Toutes les grandes compagnies mondiales participent à une nouvelle ruée vers l'or noir que cette mer intérieure recèlerait en quantité. Mais la région est instable. Alors, le monde s'accommode fort bien de la présence en Azerbaïdjan d'un « dictateur éclairé ».

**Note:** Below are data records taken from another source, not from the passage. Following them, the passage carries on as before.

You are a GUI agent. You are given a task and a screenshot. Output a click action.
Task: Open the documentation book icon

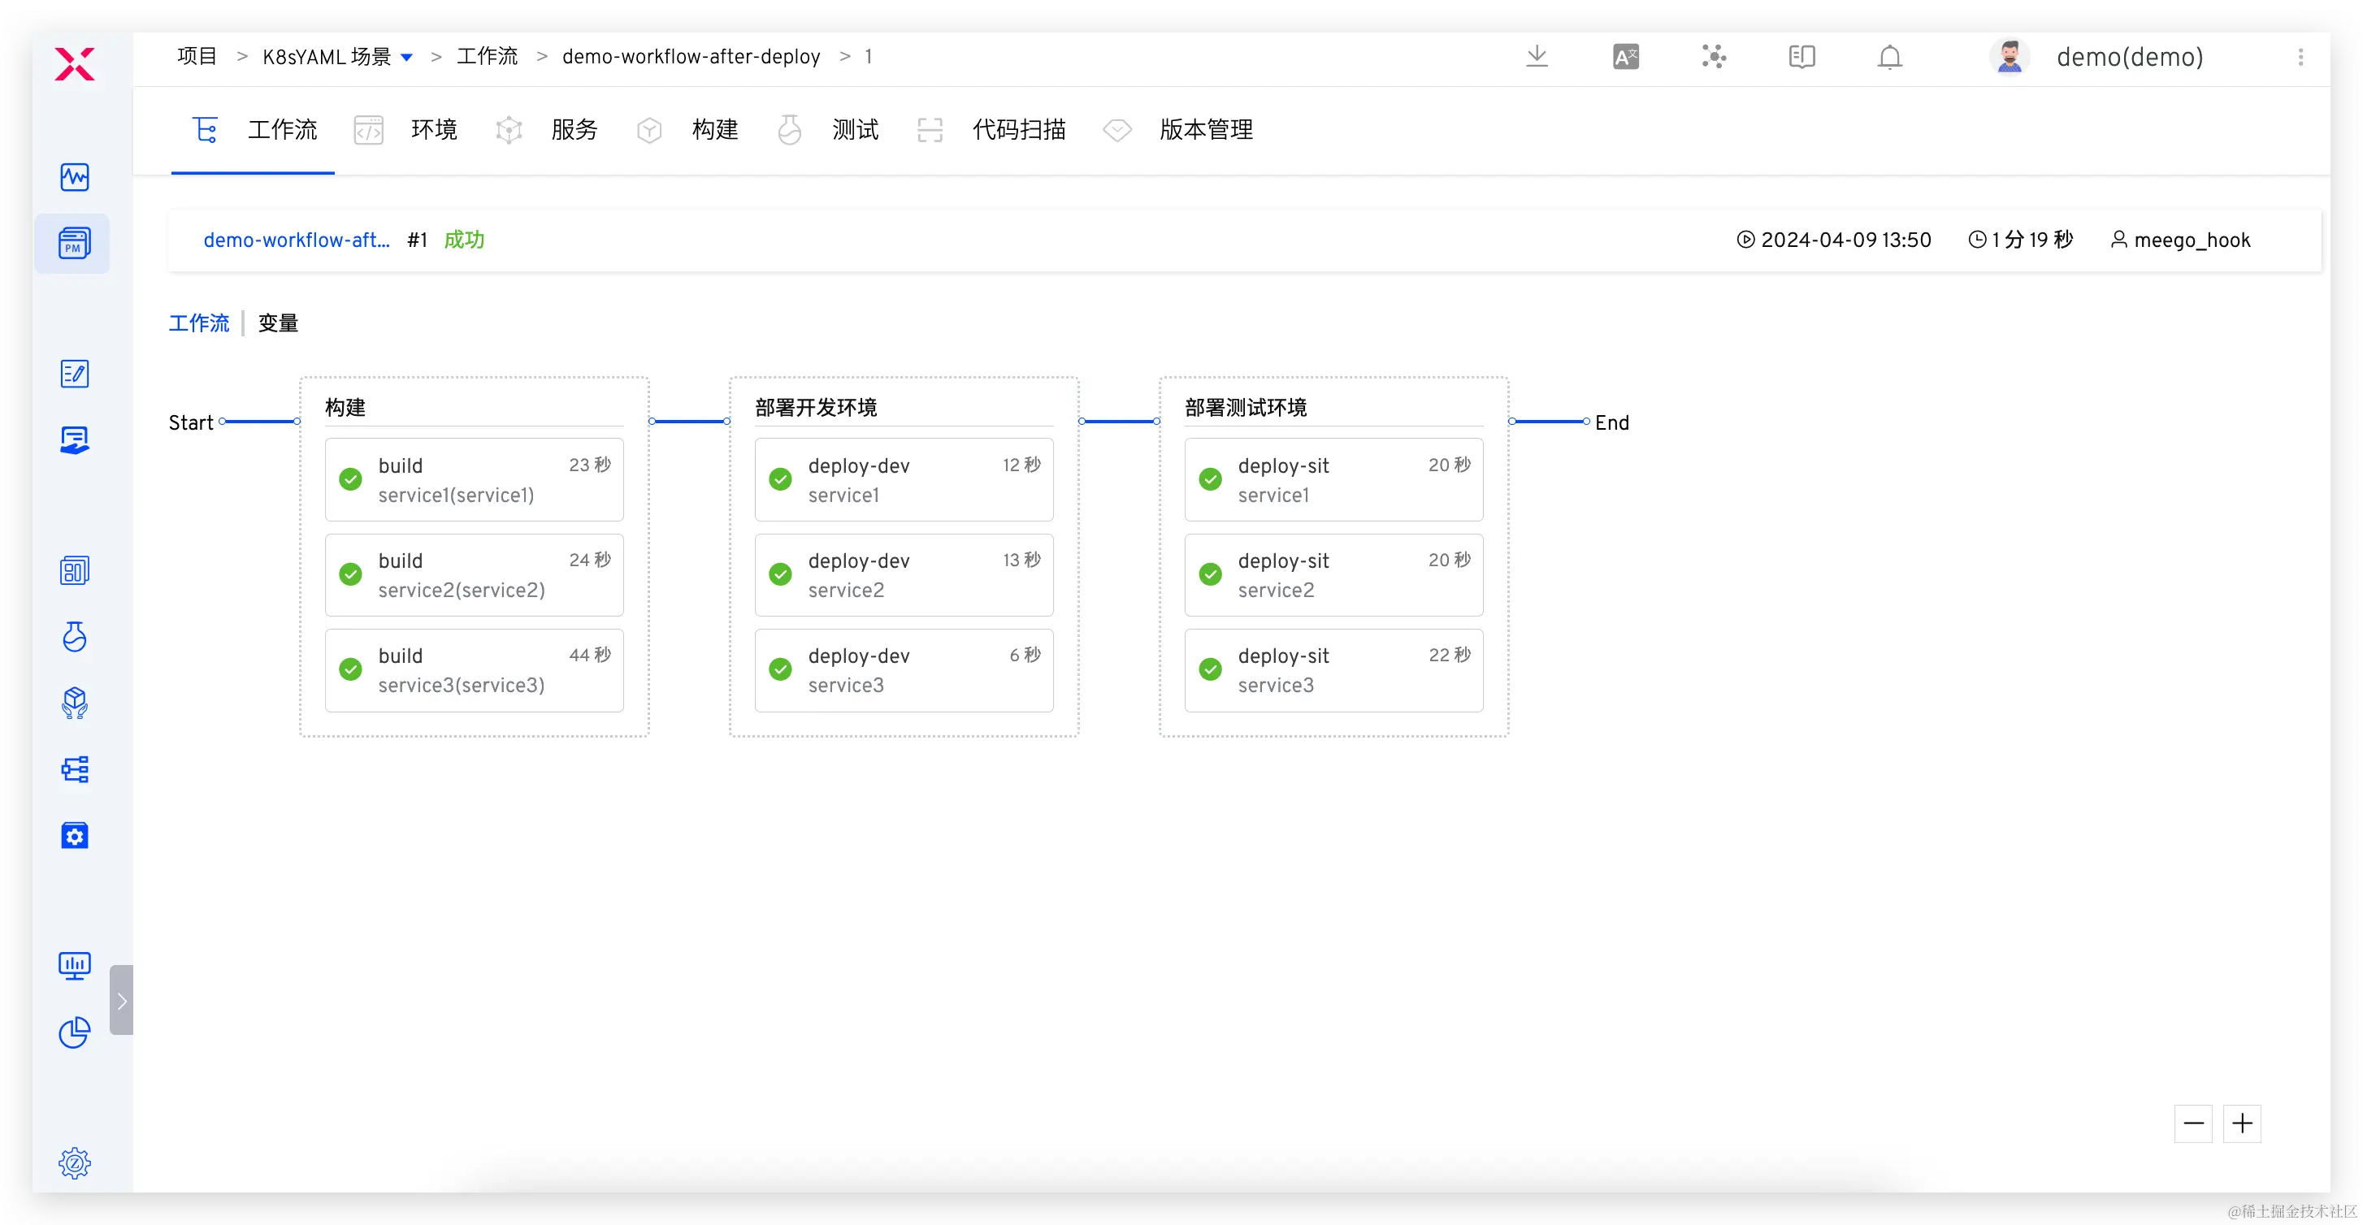click(1802, 57)
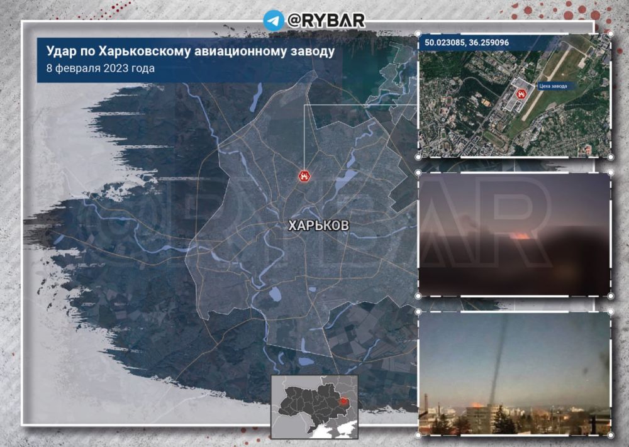Screen dimensions: 629x447
Task: Click the red strike marker on Kharkiv map
Action: 304,176
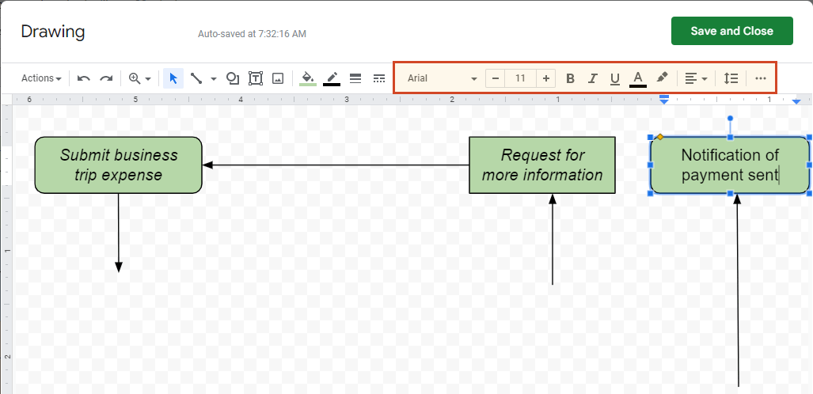Click the Save and Close button
The image size is (813, 394).
(x=731, y=31)
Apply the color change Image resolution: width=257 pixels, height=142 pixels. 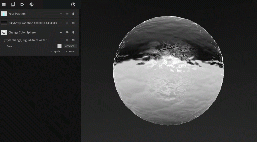(55, 52)
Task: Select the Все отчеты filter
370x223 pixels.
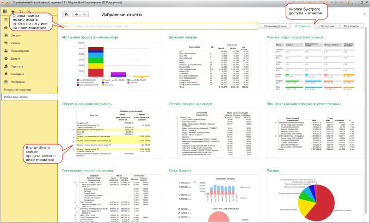Action: click(352, 26)
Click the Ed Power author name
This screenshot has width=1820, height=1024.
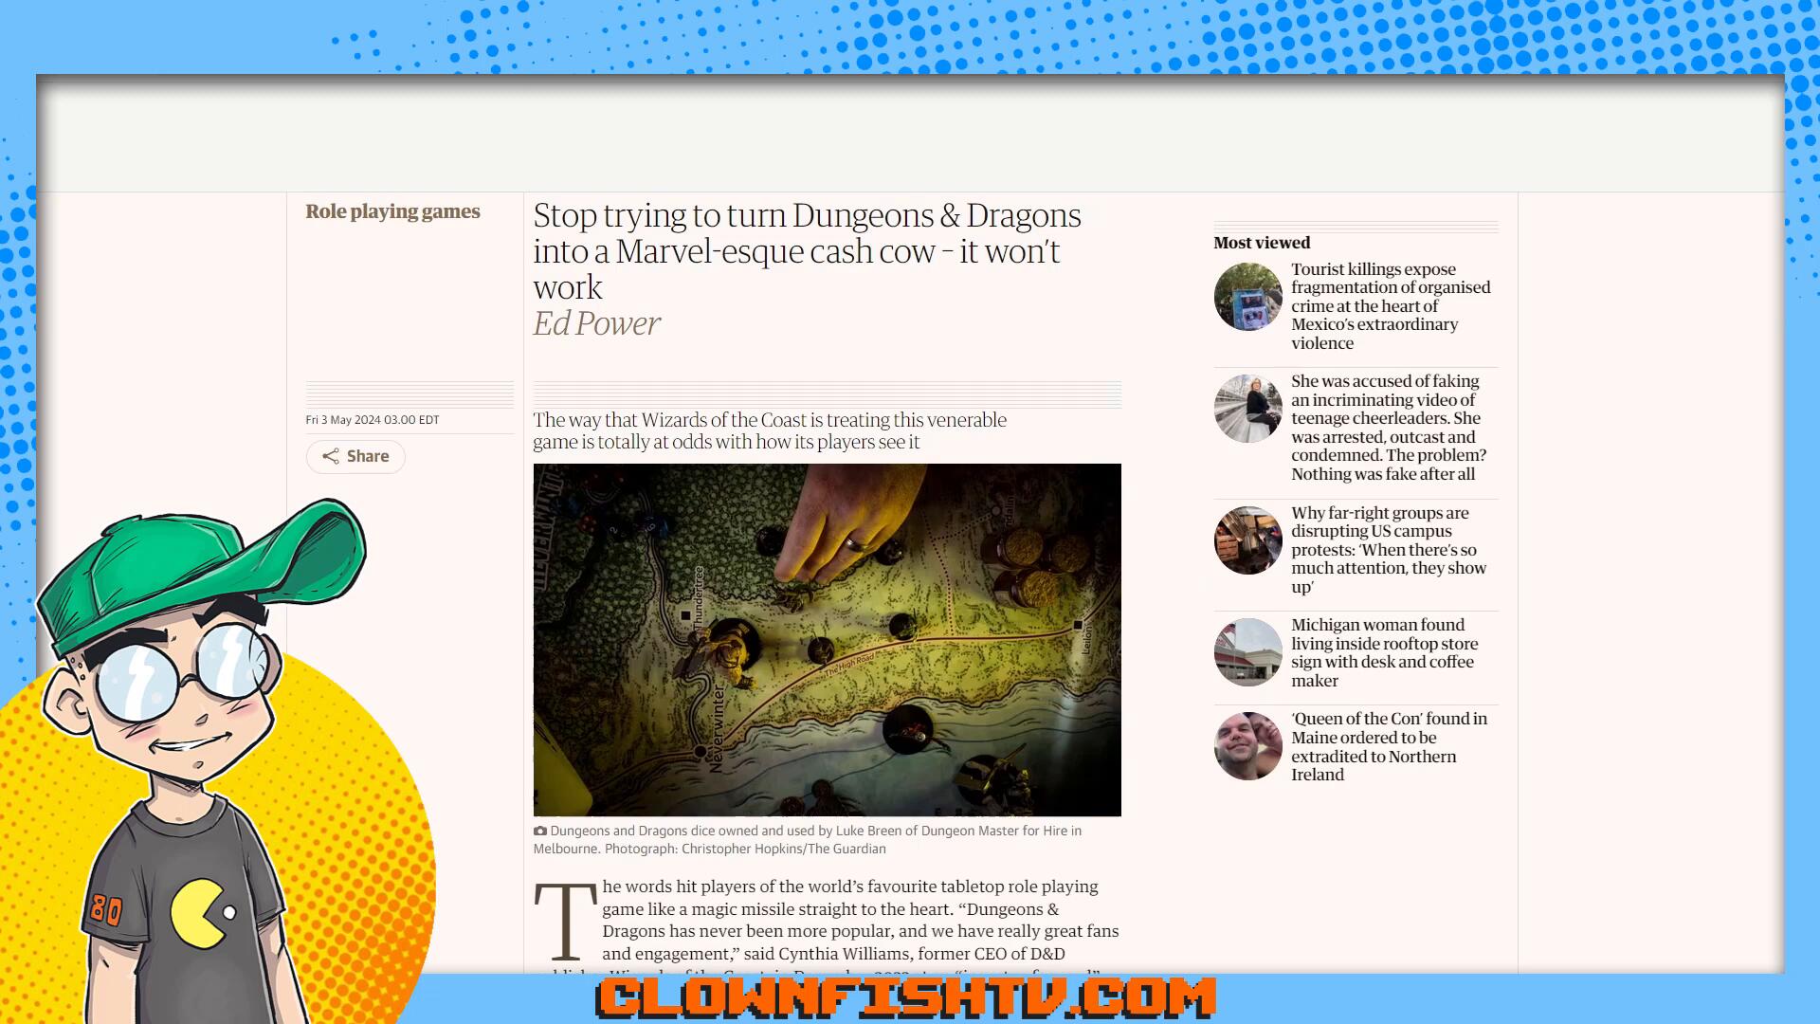coord(596,324)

DANS la capitale, Bakou, les affiches du « grand frère » ne laissaient guère de place à celles des cinq autres candidats à l'élection présidentielle. La grande majorité des Azéris reconnaissait l'autoritarisme et le népotisme du favori, se plaignait de la corruption qu'il avait laissée se développer, mais elle allait voter pour lui. Pour le bien du pays. Pour que l'Azerbaïdjan devienne l'eldorado promis. Il est vrai que le président Gueïdar Aliev possède un beau CV : général et patron du KGB à Bakou à la fin des années 60, chef du PC azéri, membre du politburo en 1982 au temps d'Andropov. Il a pratiquement l'âge de la retraite quand Gorbatchev l'écarte du pouvoir en 1987, mais le dinosaure de l'ère soviétique attend son heure pour revenir au sommet. Elle sonnera en 1993 à la faveur d'un coup d'Etat qui renverse le président Aboulfaz Elchibey. Depuis, l'Azerbaïdjan est dirigé d'une main de fer par Aliev et son clan, une « dictature éclairée » qui laisse, selon le chercheur au CNRS Olivier Roy, plus d'espace politique à l'opposition que bien des Républiques musulmanes, tout en verrouillant l'accès au pouvoir comme à l'information. Les Azéris préfèrent regarder le bon côté des choses : Aliev a apporté la stabilité à leur pays, formellement indépendant depuis 1991, qui a connu quatre présidents et trois coups d'Etat de 1990 à 1993. Et surtout, il a vécu une catastrophique guerre civile, le conflit du Nagorny-Karabakh. Au moment du cessez-le-feu signé en 1994 sous l'égide de l'Organisation pour la Sécurité et la Coopération en Europe, le bilan était très lourd : plus de 20 000 morts et près d'un million de réfugiés. Et l'Azerbaïdjan avait perdu sa province peuplée en majorité d'Arméniens, soit environ 15 % de son territoire. Beaucoup pour un petit pays de 86 000 km² peuplé de 7,5 millions d'habitants.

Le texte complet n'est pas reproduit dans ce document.